**Your assignment**
From the first line below to the last, reproduce the material exactly and leave out the images.
[Provided entries — start]
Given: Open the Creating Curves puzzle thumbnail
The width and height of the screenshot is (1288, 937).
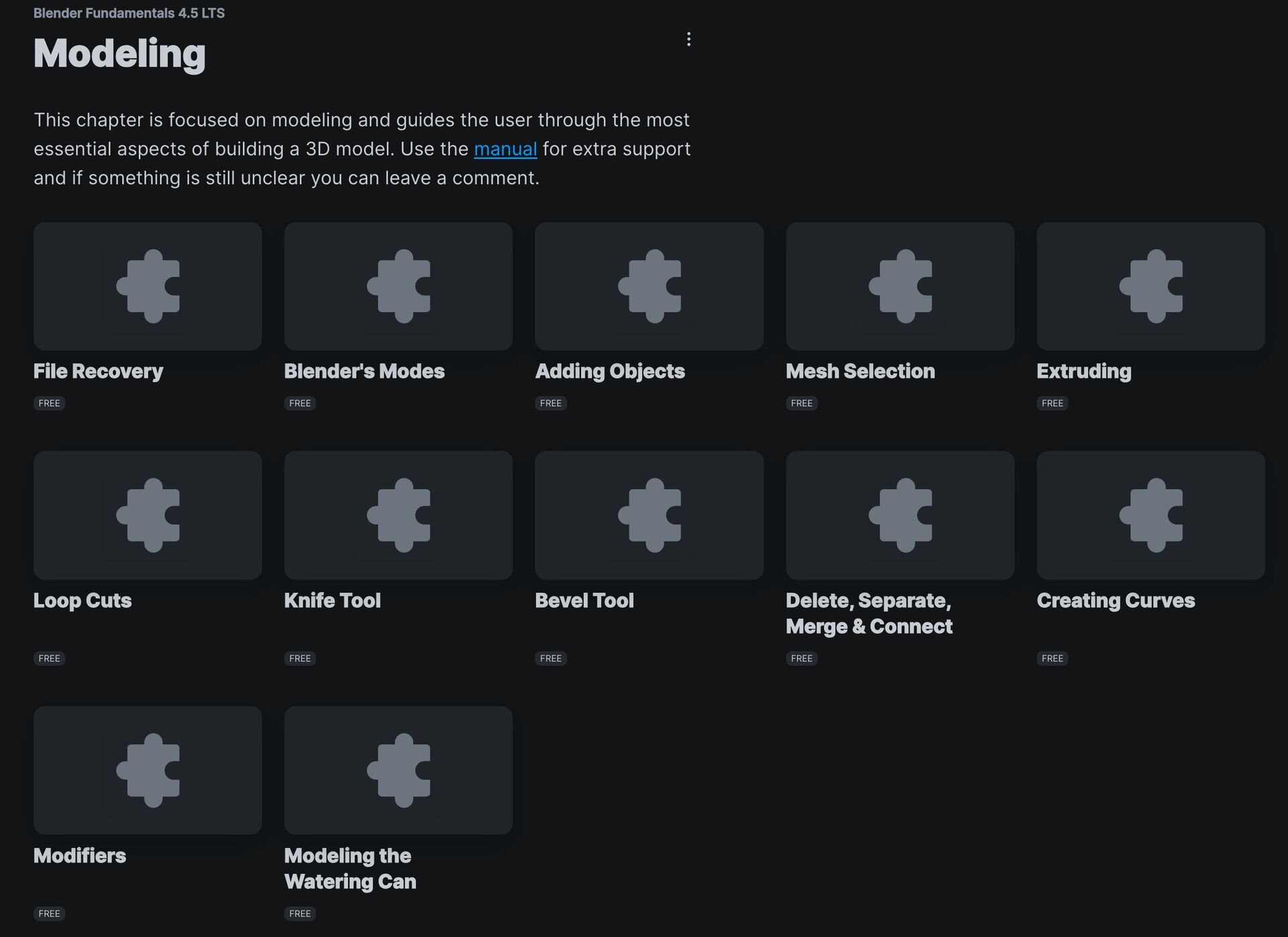Looking at the screenshot, I should click(x=1151, y=515).
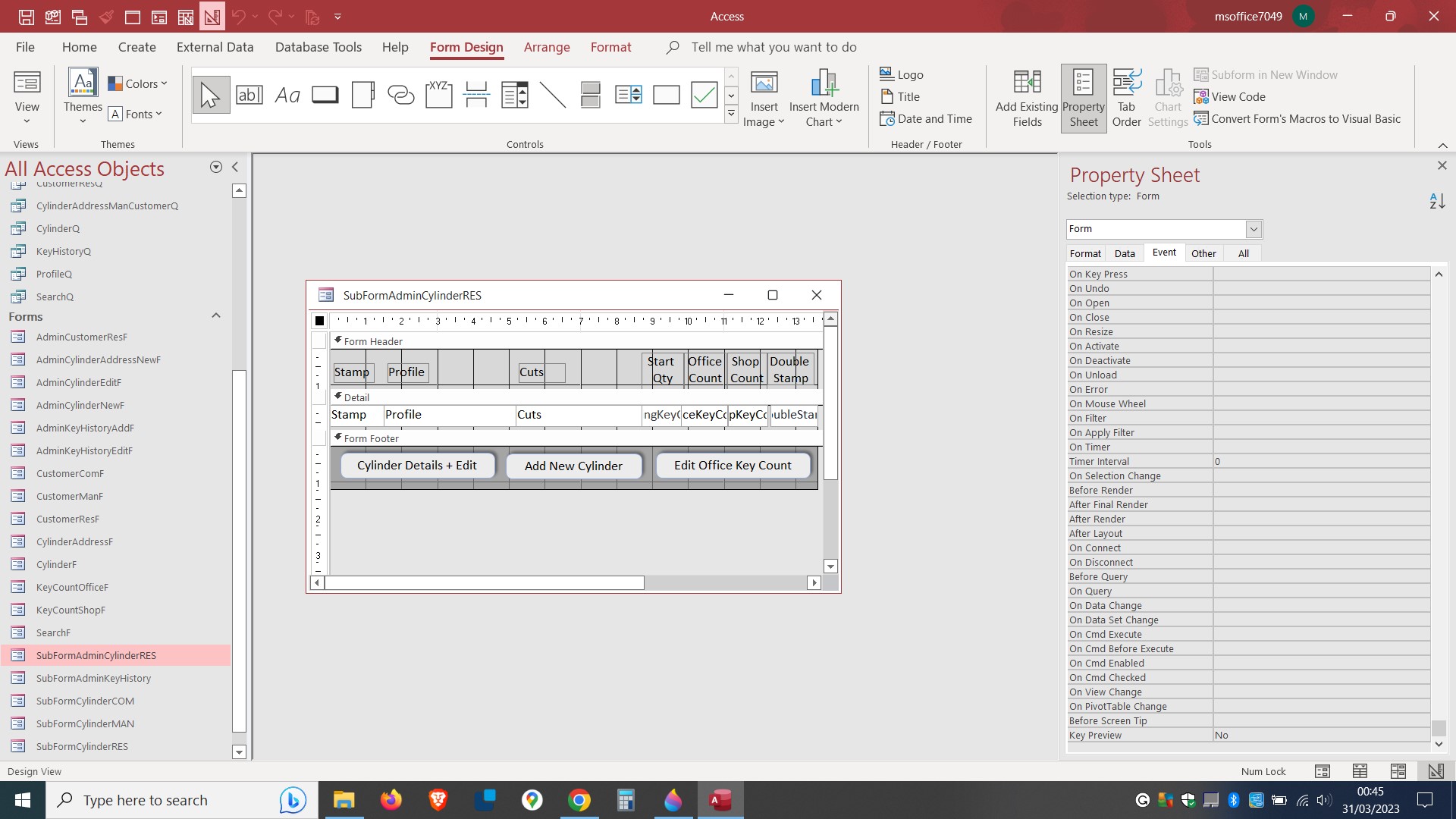Select the Line drawing control
This screenshot has width=1456, height=819.
pos(553,94)
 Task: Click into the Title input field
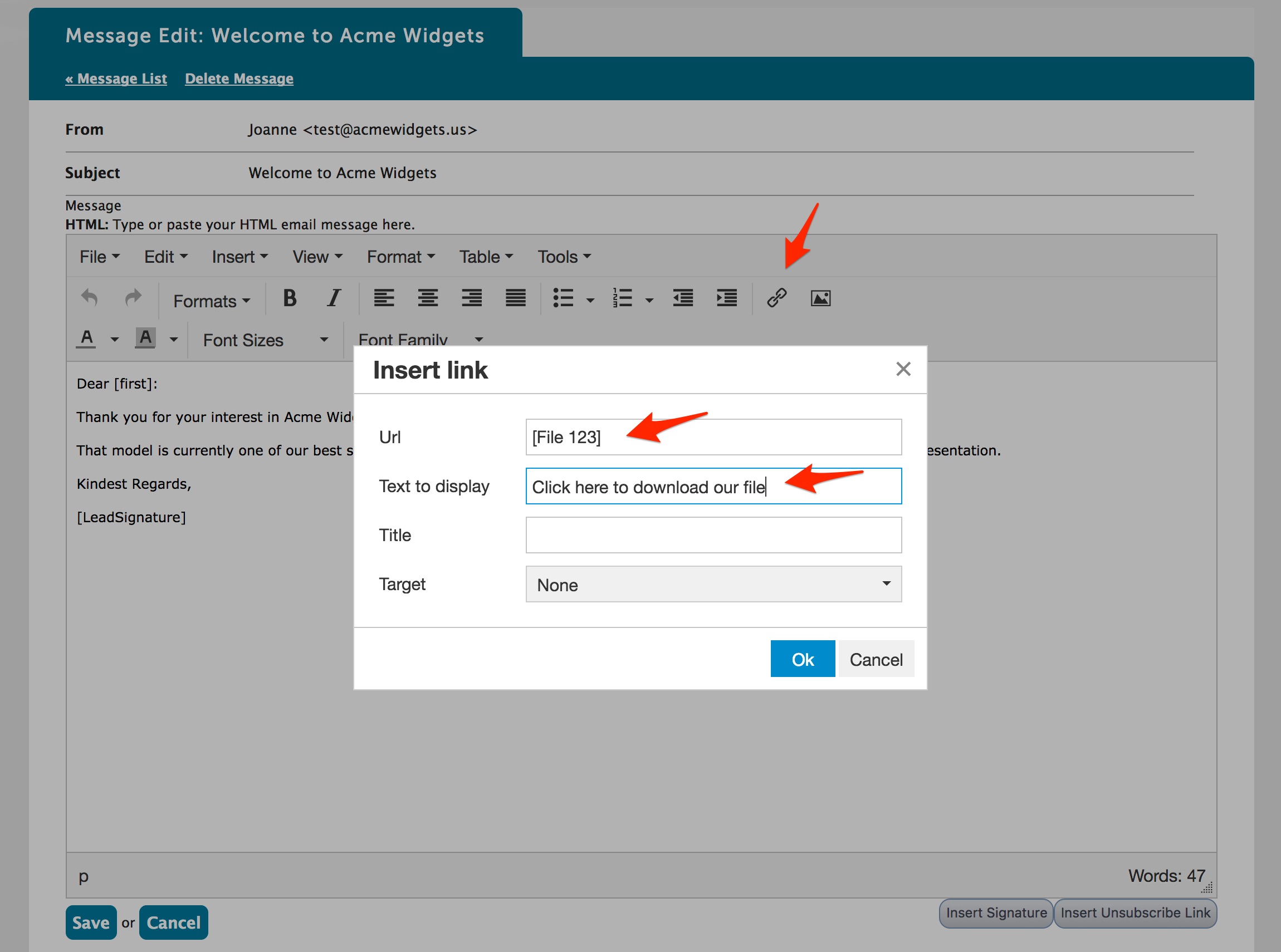713,535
[Provided entries — finish]
**Answer to this task**
Given: Open the Creating Curves puzzle thumbnail
The width and height of the screenshot is (1288, 937).
Looking at the screenshot, I should click(x=1151, y=515).
Select the Line drawing control
This screenshot has width=1456, height=819.
pos(553,94)
 Task: Click into the Title input field
713,535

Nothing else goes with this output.